O diretor da Divisão de Homicídios da Região Metropolitana, delegado Rafael Pereira, comemora a queda nos números e o fato de a população ver a melhora nas ruas. O sentimento é compartilhado pelo delegado Edimar Machado de Souza, que há seis anos responde pela delegacia de Homicídios de Alvorada.
— O município está em franca evolução, vem mostrando melhora e ficamos felizes de saber que o morador está vendo isso, se sente seguro e percebe os esforços das forças de segurança — diz Pereira.
O diretor afirma que as equipes têm intensificado investigações e operações no combate aos crimes de homicídio, e que as mortes, na maior parte das vezes, estão ligadas ao crime organizado.
— Nós também estamos focados em esclarecer a autoria dos crimes, não somente a de executores. Precisamos responsabilizar, de forma rígida, os mandantes das mortes, que normalmente são lideranças dos grupos criminosos e ordenam os ataques.
Conforme a divisão de Homicídios, o ano de 2023 apresentou queda nas mortes. Nos primeiros seis meses deste ano, foram registrados 31 homicídios, número 26% menor do que os 42 contabilizados no mesmo período em 2022.

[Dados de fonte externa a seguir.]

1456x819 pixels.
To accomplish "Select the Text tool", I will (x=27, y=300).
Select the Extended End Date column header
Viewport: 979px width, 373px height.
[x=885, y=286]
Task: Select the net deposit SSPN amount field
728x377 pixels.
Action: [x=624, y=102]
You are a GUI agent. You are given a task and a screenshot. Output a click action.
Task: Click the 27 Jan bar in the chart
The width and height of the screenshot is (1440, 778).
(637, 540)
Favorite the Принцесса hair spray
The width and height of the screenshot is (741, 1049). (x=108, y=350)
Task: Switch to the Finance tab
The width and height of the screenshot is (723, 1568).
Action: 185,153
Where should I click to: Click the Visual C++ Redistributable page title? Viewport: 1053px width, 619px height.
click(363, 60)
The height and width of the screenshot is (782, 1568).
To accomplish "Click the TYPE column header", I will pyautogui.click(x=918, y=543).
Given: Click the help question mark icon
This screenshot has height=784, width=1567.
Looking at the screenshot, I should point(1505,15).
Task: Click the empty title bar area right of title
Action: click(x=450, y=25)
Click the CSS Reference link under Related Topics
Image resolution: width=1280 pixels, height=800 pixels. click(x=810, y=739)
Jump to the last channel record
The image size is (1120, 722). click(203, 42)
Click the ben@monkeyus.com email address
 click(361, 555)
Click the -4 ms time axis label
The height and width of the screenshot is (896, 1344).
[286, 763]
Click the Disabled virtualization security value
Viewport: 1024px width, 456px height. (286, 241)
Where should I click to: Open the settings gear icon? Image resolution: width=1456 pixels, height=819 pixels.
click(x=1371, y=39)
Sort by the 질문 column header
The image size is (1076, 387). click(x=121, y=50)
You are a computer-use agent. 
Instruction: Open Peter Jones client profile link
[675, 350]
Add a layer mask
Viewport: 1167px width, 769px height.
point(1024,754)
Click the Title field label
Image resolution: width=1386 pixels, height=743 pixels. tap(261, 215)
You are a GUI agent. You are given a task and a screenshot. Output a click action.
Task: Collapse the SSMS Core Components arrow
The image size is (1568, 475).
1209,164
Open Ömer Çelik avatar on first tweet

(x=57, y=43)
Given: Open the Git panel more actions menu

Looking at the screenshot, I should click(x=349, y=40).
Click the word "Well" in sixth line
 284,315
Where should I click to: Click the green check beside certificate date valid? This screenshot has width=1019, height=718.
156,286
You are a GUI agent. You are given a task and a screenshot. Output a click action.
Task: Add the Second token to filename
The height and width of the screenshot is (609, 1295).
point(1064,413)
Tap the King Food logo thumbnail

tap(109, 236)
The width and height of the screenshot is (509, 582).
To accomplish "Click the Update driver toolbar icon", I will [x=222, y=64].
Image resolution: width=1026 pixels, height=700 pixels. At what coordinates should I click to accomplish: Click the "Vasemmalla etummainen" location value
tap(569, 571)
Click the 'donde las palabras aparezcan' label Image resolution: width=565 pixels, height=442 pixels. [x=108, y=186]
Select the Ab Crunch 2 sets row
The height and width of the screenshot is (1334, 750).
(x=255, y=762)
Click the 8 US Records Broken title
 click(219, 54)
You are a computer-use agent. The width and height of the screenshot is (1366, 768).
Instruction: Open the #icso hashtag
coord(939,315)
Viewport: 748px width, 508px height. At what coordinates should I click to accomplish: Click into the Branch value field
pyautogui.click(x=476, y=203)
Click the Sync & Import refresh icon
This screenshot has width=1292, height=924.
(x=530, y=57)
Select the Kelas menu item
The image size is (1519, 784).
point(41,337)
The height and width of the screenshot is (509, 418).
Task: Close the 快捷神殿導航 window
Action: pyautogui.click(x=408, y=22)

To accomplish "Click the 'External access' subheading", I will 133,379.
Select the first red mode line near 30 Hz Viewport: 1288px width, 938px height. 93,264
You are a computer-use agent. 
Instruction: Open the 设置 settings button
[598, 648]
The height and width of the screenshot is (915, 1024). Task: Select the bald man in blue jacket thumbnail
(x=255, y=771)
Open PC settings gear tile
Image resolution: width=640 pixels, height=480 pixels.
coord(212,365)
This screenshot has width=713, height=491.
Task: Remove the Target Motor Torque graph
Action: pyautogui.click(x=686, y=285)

— É uma importante redução frente ao ano passado, que também já tinha apresentado queda. Ou seja, nós estamos obtendo uma baixa de mortes na comparação com períodos que já estavam em queda. É uma conquista importante. Tenho convicção de que, no ano que vem, não vamos estar nesta lista. É o nosso projeto — planeja o diretor.
Ranking
Outro município gaúcho também figura entre os 50 com mais homicídios no país. Localizado ao sul do RS, Rio Grande aparece na 24ª posição, com uma taxa de 53,2 assassinatos para cada grupo de 100 mil pessoas.
O primeiro lugar é ocupado por Jequié, no interior da Bahia, que teve 88,8 assassinatos para cada grupo de 100 mil pessoas. A Bahia ocupa as quatro primeiras posições da lista das 50 cidades. Além de Jequié, aparecem no topo os municípios de Santo Antônio de Jesus, Simões Filho e Camaçari.
Segundo o estudo, são 30 mortes a cada 100 mil habitantes na capital gaúcha. Em números absolutos, foram 400 mortes em Porto Alegre no período de 2022, somando homicídios, latrocínios, feminicídios, mortes em decorrência de intervenções policiais, além de óbitos de policiais civis e militares. O número indica uma alta de 24,8% em relação ao ano de 2021, quando foram assassinadas 322 pessoas na capital gaúcha.
Na Região Sul, o índice de homicídios a cada 100 mil habitantes é de 9,9 em Florianópolis e de 22,1 em Curitiba. Em comparação com capitais mais populosas, como São Paulo e Rio de Janeiro, a taxa fica em 7,3 e 21,2, respectivamente.